I will not go so far as to suggest the inverter was damaged by the loads, but the inverter was being asked to operate at vitually 100% capacity. Unfortunately I do not know how Royale wired the inverter. On my coach I have the same inverters with separate leads for power input, one for the charging circuit, and one for the pass through power. I have a third set of wires for power back to the isolated inverter circuits in my 120 Volt AC panel. The supply leads are on a dedicated 50 amp circuit breaker. All supply and output leads are #10 wires. My point is that I could probably step my 2500 watt inverters up to 3500 watt without rewiring the coach.
If yours are similarly wired you probably could make a change without pulling new wires. I know my remotes are common to several inverters so I could likely make the inverter change and retain the remotes. This is something you need to investigate to see what your options are.
The two failures you have had are unrelated. One is a failure that prevented you from by-passing any power, and the current failure seems to be a failure only affecting the voltage of the inverter output, but not affecting pass through voltage (if I am reading your post correctly). I think it is just coincidence.

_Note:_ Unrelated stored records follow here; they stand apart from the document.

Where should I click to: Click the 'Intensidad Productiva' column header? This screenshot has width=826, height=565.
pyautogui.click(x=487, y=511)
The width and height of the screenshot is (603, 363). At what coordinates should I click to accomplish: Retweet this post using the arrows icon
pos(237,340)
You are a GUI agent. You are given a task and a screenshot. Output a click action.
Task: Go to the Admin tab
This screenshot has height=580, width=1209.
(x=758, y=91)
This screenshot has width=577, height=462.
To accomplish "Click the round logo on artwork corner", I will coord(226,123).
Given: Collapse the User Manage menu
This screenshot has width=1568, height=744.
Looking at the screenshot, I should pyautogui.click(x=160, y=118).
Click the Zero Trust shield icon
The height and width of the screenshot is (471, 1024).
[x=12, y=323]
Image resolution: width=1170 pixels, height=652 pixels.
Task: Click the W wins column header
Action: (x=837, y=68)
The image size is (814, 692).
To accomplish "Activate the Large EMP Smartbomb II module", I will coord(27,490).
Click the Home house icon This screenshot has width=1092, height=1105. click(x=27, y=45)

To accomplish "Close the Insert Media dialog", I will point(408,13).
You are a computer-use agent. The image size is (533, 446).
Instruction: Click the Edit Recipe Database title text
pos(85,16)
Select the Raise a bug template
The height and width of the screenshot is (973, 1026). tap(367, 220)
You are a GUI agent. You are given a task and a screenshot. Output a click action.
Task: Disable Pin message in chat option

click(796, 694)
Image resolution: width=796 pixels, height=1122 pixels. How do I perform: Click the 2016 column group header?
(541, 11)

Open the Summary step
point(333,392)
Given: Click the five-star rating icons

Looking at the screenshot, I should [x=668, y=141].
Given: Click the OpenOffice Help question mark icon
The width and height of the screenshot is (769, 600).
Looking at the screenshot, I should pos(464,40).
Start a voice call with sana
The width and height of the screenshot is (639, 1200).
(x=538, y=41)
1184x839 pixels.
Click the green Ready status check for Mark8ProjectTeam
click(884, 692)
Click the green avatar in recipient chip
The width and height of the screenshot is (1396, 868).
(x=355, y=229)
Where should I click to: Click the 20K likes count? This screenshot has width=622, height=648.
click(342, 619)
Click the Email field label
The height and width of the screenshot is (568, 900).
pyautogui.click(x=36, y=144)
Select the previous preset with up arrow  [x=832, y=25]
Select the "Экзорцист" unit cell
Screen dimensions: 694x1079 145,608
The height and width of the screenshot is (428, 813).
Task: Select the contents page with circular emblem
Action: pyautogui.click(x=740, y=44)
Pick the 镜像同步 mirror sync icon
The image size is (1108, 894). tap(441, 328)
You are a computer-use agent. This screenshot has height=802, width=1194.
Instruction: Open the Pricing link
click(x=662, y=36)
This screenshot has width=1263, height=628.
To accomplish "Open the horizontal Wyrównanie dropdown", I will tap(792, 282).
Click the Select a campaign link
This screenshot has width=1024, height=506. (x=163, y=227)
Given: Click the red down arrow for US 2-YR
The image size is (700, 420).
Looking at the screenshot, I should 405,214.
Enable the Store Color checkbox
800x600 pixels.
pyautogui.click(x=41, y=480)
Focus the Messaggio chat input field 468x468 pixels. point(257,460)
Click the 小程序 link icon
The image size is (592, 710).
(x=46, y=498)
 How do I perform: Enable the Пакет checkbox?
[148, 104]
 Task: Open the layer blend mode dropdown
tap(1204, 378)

I don't know your skill levels so be careful if you do what follows. If I recall the Royale inverters are accessible. If I had the problems you describe I would access the inverters, and switch out the wires so you are literally reversing the workloads of the two inverters. Then I would run the AC and see if the other inverter pukes. It may mean you just had two coincidental problems, unrelated to inverter loading. I suspect however the inverter is being pushed too hard. If the second inverter also fails you know the answer.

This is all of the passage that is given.